• _WRITTEN TASK A_: Update every row in Block 1 below by changing "screenshot" to "screen capture" and leaving everything else as it is. Omit the pictures from your answer.

• _DOCUMENT SECTION_:
——

Difference between revisions of "Gna!"

Revision as of 17:37, 17 April 2017

Gna!

URL	https://gna.org/
Status	Closing
Archiving status	In progress...
Archiving type	Unknown
IRC channel	#gnarm (on hackint)

Gna! is a centralized location where software developers can develop, distribute and maintain free (GPL-compatible) software. It is an instance of the Savane code-hosting platform^[1].

It is shutting down due to lack of admin effort; probably by end of April / early May 2017.

Hosted data

As of 2017-02 it claimed to have 1458 hosted projects. (Many are probably abandoned and will not be saved by their project admins before shutdown.)

Here's a breakdown of the kinds of data stored and what various people can do to grab the data:

Third party describes what random anonymous Internet people (e.g., Archive Team) can do
- Done shows bits that we have already rescued
- Help shows bits that someone could usefully do
Members describes things that only members of the relevant project can do (if better)

Data stored:

Code hosting using CVS, Subversion, and Arch (done 2017-02-25, not updated since)
- Third parties can grab all code with full history:
  - All subversion repos available via anonymous rsync: rsync://svn.gna.org/svn/ (ref: bottom of every project's svn page e.g. [1]). (In FSFS format, which is supposed to be portable.)
  - Ditto CVS, it looks like: rsync://svn.gna.org/cvs/
  - Arch/tla [2]: rsync://download.gna.org/arch/
- There's also a ViewVC web front-end to browse code. (No point grabbing this if you've got the above)
Ticket tracking (not saved, help wanted)
- Up to 4 trackers per project: 'bugs', 'patch', 'task', 'support'
- Project members (only) can set up XML export of their own ticket text/metadata ("Export" item on tracker admin menu).
  - Only option for third parties looks like web scraping. Help: can someone look into this? (Someone pointed ArchiveBot at it but it doesn't seem to have grabbed much)
  - Exported XML is published to an unauthenticated URL of the form https://gna.org/export/project/user/number.xml . number might be global; a recent export had number 66. In principle this namespace could be mined by third parties although it's a rather large search space (1458 projects * 9116 users * 66 numbers) and would only catch recent or periodic exports, since they are cleared out quickly.

——

• _WRITTEN TASK B_: According to the Gna! page above, how many hosted projects did Gna! claim to have as of 2017-02?

——

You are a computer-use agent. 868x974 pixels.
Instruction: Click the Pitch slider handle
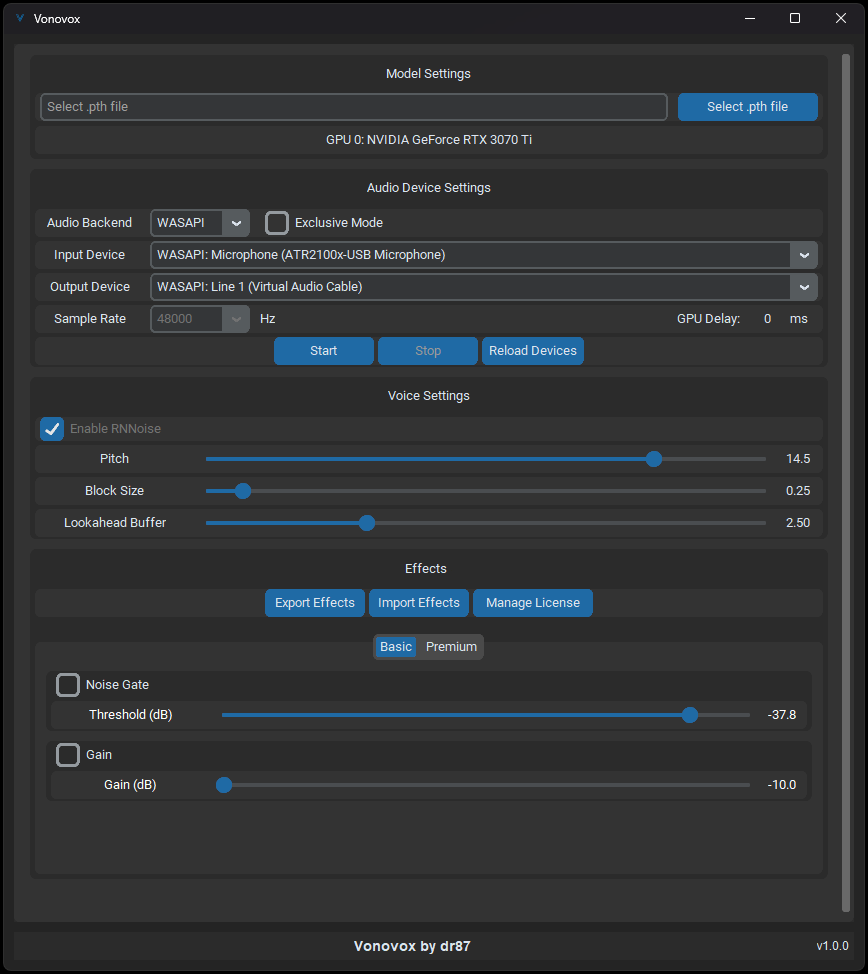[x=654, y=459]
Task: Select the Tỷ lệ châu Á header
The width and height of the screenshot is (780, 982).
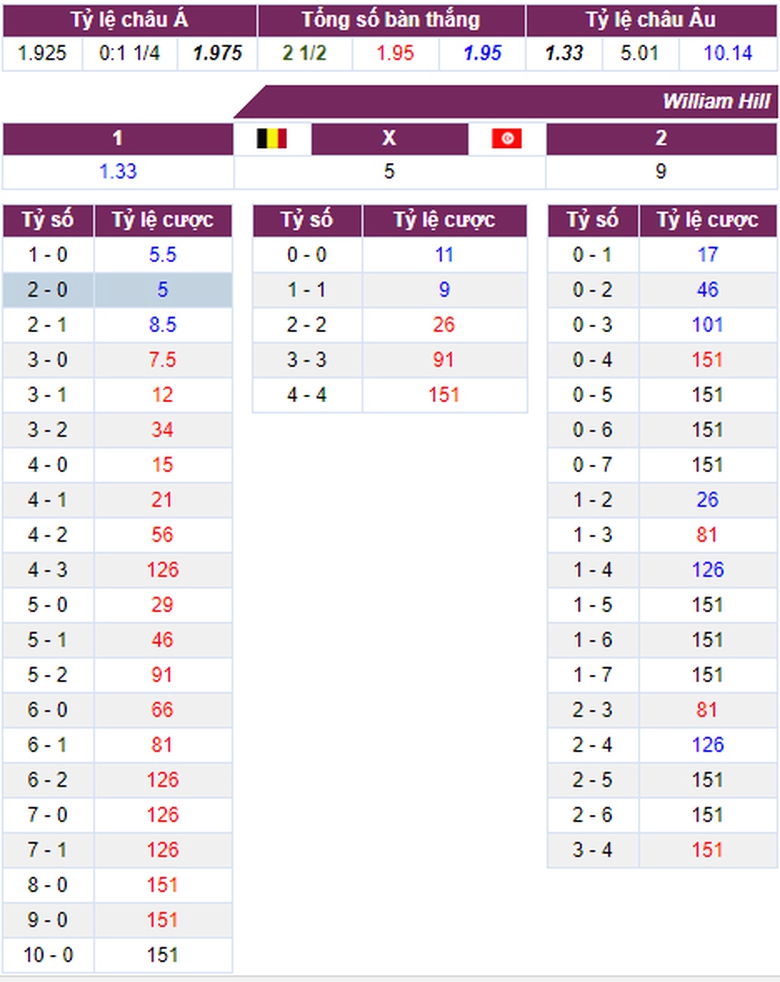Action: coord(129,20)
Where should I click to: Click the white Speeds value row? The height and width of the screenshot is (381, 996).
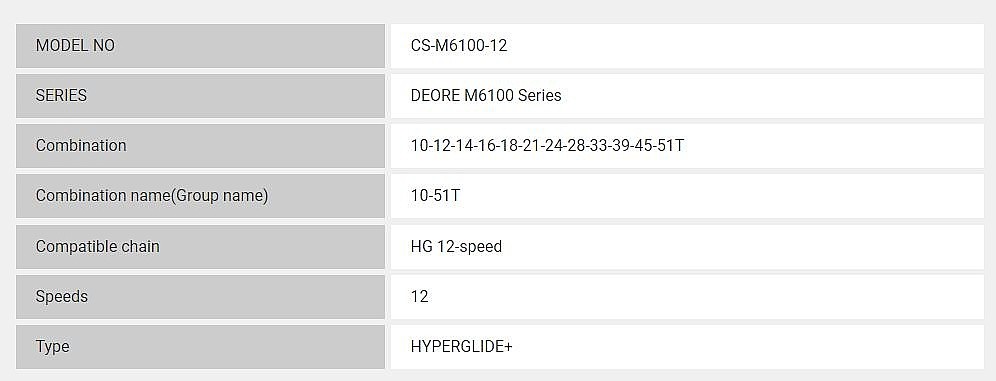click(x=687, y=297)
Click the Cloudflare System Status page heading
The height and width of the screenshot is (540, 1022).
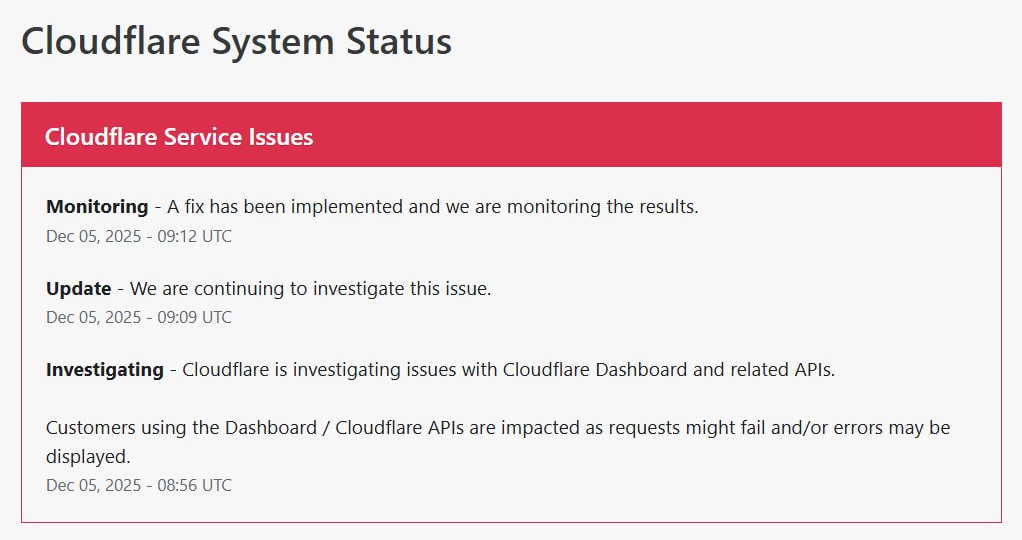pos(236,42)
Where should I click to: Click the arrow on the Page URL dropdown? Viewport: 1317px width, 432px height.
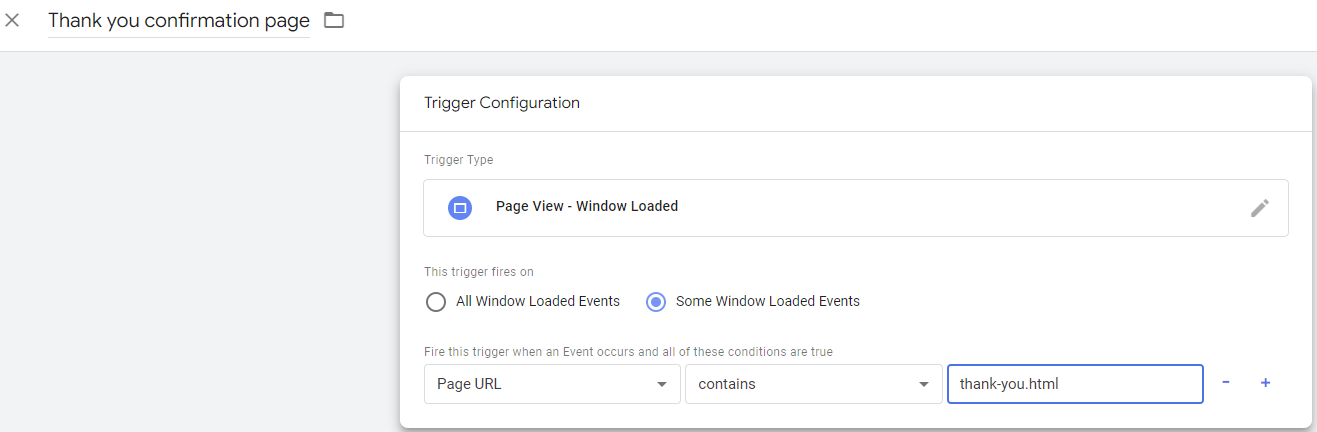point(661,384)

——

• _PROBLEM SOLUTION A_:
You are a computer-use agent. 868x974 pixels.
Instruction: Click the Pitch slider handle
[x=654, y=459]
Task: Select the Tỷ lệ châu Á header
The width and height of the screen capture is (780, 982).
Action: coord(129,20)
Where should I click to: Click the white Speeds value row? The height and width of the screen capture is (381, 996).
click(x=687, y=297)
Click the Cloudflare System Status page heading
The height and width of the screen capture is (540, 1022).
pos(236,42)
Where should I click to: Click the arrow on the Page URL dropdown? Viewport: 1317px width, 432px height.
point(661,384)

• _PROBLEM SOLUTION B_: 1458 hosted projects.